* START MATERIAL SHOWN *

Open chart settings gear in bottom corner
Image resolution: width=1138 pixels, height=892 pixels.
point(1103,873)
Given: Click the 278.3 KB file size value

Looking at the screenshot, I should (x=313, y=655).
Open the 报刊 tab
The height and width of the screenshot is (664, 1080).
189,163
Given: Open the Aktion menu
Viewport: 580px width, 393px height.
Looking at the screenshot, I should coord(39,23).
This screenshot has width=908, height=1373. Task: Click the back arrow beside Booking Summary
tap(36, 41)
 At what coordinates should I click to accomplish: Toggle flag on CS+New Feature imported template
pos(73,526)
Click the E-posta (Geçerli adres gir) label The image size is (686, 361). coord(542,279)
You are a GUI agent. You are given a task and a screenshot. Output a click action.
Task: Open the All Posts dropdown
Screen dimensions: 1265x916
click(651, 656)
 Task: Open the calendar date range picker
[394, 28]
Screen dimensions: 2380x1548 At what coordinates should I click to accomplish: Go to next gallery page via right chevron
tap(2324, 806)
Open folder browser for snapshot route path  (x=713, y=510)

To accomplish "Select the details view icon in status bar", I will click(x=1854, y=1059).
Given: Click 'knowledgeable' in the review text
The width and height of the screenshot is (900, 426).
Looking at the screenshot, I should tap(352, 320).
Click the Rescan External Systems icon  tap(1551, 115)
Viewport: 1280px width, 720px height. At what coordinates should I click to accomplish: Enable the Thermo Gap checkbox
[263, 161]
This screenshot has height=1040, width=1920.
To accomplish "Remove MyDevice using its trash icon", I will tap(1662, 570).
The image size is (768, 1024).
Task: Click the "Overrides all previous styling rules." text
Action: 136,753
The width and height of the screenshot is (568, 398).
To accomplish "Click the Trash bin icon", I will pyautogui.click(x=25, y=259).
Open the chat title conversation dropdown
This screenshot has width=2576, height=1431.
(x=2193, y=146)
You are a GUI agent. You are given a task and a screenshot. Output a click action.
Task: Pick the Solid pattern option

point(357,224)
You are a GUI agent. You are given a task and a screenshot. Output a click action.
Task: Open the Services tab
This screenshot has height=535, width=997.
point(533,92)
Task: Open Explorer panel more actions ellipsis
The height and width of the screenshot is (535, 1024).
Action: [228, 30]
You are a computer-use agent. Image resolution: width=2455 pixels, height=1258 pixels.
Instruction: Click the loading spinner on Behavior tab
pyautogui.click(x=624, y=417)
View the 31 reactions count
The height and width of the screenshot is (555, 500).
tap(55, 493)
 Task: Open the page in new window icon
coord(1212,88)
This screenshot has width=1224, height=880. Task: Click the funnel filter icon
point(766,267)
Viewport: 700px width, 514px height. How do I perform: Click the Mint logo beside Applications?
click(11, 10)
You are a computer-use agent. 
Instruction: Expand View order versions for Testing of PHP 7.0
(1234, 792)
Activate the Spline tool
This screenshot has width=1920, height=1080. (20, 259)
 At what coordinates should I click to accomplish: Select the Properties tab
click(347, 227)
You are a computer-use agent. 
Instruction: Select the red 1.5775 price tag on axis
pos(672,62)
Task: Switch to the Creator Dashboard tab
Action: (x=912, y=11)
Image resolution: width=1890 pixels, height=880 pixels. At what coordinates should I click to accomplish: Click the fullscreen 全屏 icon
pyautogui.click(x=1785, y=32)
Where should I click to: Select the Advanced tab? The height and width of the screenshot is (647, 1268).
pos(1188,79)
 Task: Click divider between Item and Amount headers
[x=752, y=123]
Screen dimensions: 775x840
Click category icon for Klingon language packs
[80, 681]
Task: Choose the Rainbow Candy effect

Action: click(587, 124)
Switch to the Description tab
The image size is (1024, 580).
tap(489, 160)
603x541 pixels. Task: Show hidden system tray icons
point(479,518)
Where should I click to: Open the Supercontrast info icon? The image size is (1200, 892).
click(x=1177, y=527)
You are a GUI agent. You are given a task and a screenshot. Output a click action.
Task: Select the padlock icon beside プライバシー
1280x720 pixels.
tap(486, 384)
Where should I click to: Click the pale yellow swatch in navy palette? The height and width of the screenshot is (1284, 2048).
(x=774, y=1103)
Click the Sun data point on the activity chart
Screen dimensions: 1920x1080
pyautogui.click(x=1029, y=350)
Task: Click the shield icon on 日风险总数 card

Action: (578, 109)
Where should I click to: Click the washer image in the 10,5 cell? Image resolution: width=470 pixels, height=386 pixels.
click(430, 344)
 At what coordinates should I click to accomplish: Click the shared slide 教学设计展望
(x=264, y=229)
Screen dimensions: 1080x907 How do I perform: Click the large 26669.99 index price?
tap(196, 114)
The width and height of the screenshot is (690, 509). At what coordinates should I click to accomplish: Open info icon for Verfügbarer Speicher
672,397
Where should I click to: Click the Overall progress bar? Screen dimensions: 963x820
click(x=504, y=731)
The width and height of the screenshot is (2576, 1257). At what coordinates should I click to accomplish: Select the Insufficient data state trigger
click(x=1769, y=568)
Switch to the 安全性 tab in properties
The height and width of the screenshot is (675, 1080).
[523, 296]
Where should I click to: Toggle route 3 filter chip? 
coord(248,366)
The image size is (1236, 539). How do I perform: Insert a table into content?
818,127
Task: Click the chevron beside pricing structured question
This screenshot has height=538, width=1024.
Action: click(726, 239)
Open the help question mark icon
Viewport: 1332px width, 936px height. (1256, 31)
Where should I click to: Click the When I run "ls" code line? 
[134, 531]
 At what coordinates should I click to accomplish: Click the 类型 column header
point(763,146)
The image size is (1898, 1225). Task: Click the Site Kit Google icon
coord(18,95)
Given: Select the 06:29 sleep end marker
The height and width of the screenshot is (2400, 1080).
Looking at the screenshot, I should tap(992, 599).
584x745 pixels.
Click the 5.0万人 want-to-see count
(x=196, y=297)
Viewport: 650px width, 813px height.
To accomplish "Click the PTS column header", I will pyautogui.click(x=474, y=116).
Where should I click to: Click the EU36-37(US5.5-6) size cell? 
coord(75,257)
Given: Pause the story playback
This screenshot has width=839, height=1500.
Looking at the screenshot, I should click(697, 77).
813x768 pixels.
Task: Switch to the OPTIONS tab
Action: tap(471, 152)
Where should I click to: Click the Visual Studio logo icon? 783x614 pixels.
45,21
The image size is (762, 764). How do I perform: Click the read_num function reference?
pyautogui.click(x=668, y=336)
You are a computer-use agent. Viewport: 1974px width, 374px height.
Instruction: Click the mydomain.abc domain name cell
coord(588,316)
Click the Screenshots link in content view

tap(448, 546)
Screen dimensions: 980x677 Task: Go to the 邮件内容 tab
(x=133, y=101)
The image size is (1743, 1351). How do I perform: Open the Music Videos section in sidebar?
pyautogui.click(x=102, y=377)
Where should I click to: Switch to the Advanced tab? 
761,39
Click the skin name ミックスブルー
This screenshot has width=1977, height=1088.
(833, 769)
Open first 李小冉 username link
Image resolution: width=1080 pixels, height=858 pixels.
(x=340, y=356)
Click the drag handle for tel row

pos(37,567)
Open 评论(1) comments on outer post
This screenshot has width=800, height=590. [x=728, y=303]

* END MATERIAL SHOWN *

- **TO BE DONE**: Rewrite all the items above, replacing "GUI agent" with "screen agent" everywhere it occurs and leaving everything else unchanged.

- **SOLUTION FOR THIS EXERCISE**:
Open chart settings gear in bottom corner
Image resolution: width=1138 pixels, height=892 pixels.
point(1103,873)
Given: Click the 278.3 KB file size value

Looking at the screenshot, I should (x=313, y=655).
Open the 报刊 tab
The height and width of the screenshot is (664, 1080).
189,163
Given: Open the Aktion menu
Viewport: 580px width, 393px height.
Looking at the screenshot, I should coord(39,23).
This screenshot has width=908, height=1373. Task: Click the back arrow beside Booking Summary
tap(36, 41)
 At what coordinates should I click to accomplish: Toggle flag on CS+New Feature imported template
pos(73,526)
Click the E-posta (Geçerli adres gir) label The image size is (686, 361). coord(542,279)
You are a screen agent. You are given a task and a screenshot. Output a click action.
Task: Open the All Posts dropdown
Screen dimensions: 1265x916
click(651, 656)
 Task: Open the calendar date range picker
[394, 28]
Screen dimensions: 2380x1548 At what coordinates should I click to accomplish: Go to next gallery page via right chevron
tap(2324, 806)
Open folder browser for snapshot route path  (x=713, y=510)

To accomplish "Select the details view icon in status bar", I will click(x=1854, y=1059).
Given: Click 'knowledgeable' in the review text
The width and height of the screenshot is (900, 426).
Looking at the screenshot, I should tap(352, 320).
Click the Rescan External Systems icon  tap(1551, 115)
Viewport: 1280px width, 720px height. At what coordinates should I click to accomplish: Enable the Thermo Gap checkbox
[263, 161]
This screenshot has height=1040, width=1920.
To accomplish "Remove MyDevice using its trash icon", I will tap(1662, 570).
The image size is (768, 1024).
Task: Click the "Overrides all previous styling rules." text
Action: 136,753
The width and height of the screenshot is (568, 398).
To accomplish "Click the Trash bin icon", I will pyautogui.click(x=25, y=259).
Open the chat title conversation dropdown
This screenshot has width=2576, height=1431.
(x=2193, y=146)
You are a screen agent. You are given a task and a screenshot. Output a click action.
Task: Pick the Solid pattern option

point(357,224)
You are a screen agent. You are given a task and a screenshot. Output a click action.
Task: Open the Services tab
This screenshot has height=535, width=997.
point(533,92)
Task: Open Explorer panel more actions ellipsis
The height and width of the screenshot is (535, 1024).
Action: [228, 30]
You are a computer-use agent. Image resolution: width=2455 pixels, height=1258 pixels.
Instruction: Click the loading spinner on Behavior tab
pyautogui.click(x=624, y=417)
View the 31 reactions count
The height and width of the screenshot is (555, 500).
tap(55, 493)
 Task: Open the page in new window icon
coord(1212,88)
This screenshot has width=1224, height=880. Task: Click the funnel filter icon
point(766,267)
Viewport: 700px width, 514px height. How do I perform: Click the Mint logo beside Applications?
click(11, 10)
You are a computer-use agent. 
Instruction: Expand View order versions for Testing of PHP 7.0
(1234, 792)
Activate the Spline tool
This screenshot has width=1920, height=1080. (20, 259)
 At what coordinates should I click to accomplish: Select the Properties tab
click(347, 227)
You are a computer-use agent. 
Instruction: Select the red 1.5775 price tag on axis
pos(672,62)
Task: Switch to the Creator Dashboard tab
Action: (x=912, y=11)
Image resolution: width=1890 pixels, height=880 pixels. At what coordinates should I click to accomplish: Click the fullscreen 全屏 icon
pyautogui.click(x=1785, y=32)
Where should I click to: Select the Advanced tab? The height and width of the screenshot is (647, 1268).
pos(1188,79)
 Task: Click divider between Item and Amount headers
[x=752, y=123]
Screen dimensions: 775x840
Click category icon for Klingon language packs
[80, 681]
Task: Choose the Rainbow Candy effect

Action: click(587, 124)
Switch to the Description tab
The image size is (1024, 580).
tap(489, 160)
603x541 pixels. Task: Show hidden system tray icons
point(479,518)
Where should I click to: Open the Supercontrast info icon? The image size is (1200, 892).
click(x=1177, y=527)
You are a screen agent. You are given a task and a screenshot. Output a click action.
Task: Select the padlock icon beside プライバシー
1280x720 pixels.
tap(486, 384)
Where should I click to: Click the pale yellow swatch in navy palette? The height and width of the screenshot is (1284, 2048).
(x=774, y=1103)
Click the Sun data point on the activity chart
Screen dimensions: 1920x1080
pyautogui.click(x=1029, y=350)
Task: Click the shield icon on 日风险总数 card

Action: (578, 109)
Where should I click to: Click the washer image in the 10,5 cell? Image resolution: width=470 pixels, height=386 pixels.
click(430, 344)
 At what coordinates should I click to accomplish: Click the shared slide 教学设计展望
(x=264, y=229)
Screen dimensions: 1080x907 How do I perform: Click the large 26669.99 index price?
tap(196, 114)
The width and height of the screenshot is (690, 509). At what coordinates should I click to accomplish: Open info icon for Verfügbarer Speicher
672,397
Where should I click to: Click the Overall progress bar? Screen dimensions: 963x820
click(x=504, y=731)
The width and height of the screenshot is (2576, 1257). At what coordinates should I click to accomplish: Select the Insufficient data state trigger
click(x=1769, y=568)
Switch to the 安全性 tab in properties
The height and width of the screenshot is (675, 1080).
[523, 296]
Where should I click to: Toggle route 3 filter chip? 
coord(248,366)
The image size is (1236, 539). How do I perform: Insert a table into content?
818,127
Task: Click the chevron beside pricing structured question
This screenshot has height=538, width=1024.
Action: click(726, 239)
Open the help question mark icon
Viewport: 1332px width, 936px height. (1256, 31)
Where should I click to: Click the When I run "ls" code line? 
[134, 531]
 At what coordinates should I click to accomplish: Click the 类型 column header
point(763,146)
The image size is (1898, 1225). Task: Click the Site Kit Google icon
coord(18,95)
Given: Select the 06:29 sleep end marker
The height and width of the screenshot is (2400, 1080).
Looking at the screenshot, I should tap(992, 599).
584x745 pixels.
Click the 5.0万人 want-to-see count
(x=196, y=297)
Viewport: 650px width, 813px height.
To accomplish "Click the PTS column header", I will pyautogui.click(x=474, y=116).
Where should I click to: Click the EU36-37(US5.5-6) size cell? 
coord(75,257)
Given: Pause the story playback
This screenshot has width=839, height=1500.
Looking at the screenshot, I should click(697, 77).
813x768 pixels.
Task: Switch to the OPTIONS tab
Action: tap(471, 152)
Where should I click to: Click the Visual Studio logo icon? 783x614 pixels.
45,21
The image size is (762, 764). How do I perform: Click the read_num function reference?
pyautogui.click(x=668, y=336)
You are a computer-use agent. Viewport: 1974px width, 374px height.
Instruction: Click the mydomain.abc domain name cell
coord(588,316)
Click the Screenshots link in content view

tap(448, 546)
Screen dimensions: 980x677 Task: Go to the 邮件内容 tab
(x=133, y=101)
The image size is (1743, 1351). How do I perform: Open the Music Videos section in sidebar?
pyautogui.click(x=102, y=377)
Where should I click to: Switch to the Advanced tab? 
761,39
Click the skin name ミックスブルー
This screenshot has width=1977, height=1088.
(833, 769)
Open first 李小冉 username link
Image resolution: width=1080 pixels, height=858 pixels.
(x=340, y=356)
Click the drag handle for tel row

pos(37,567)
Open 评论(1) comments on outer post
This screenshot has width=800, height=590. [x=728, y=303]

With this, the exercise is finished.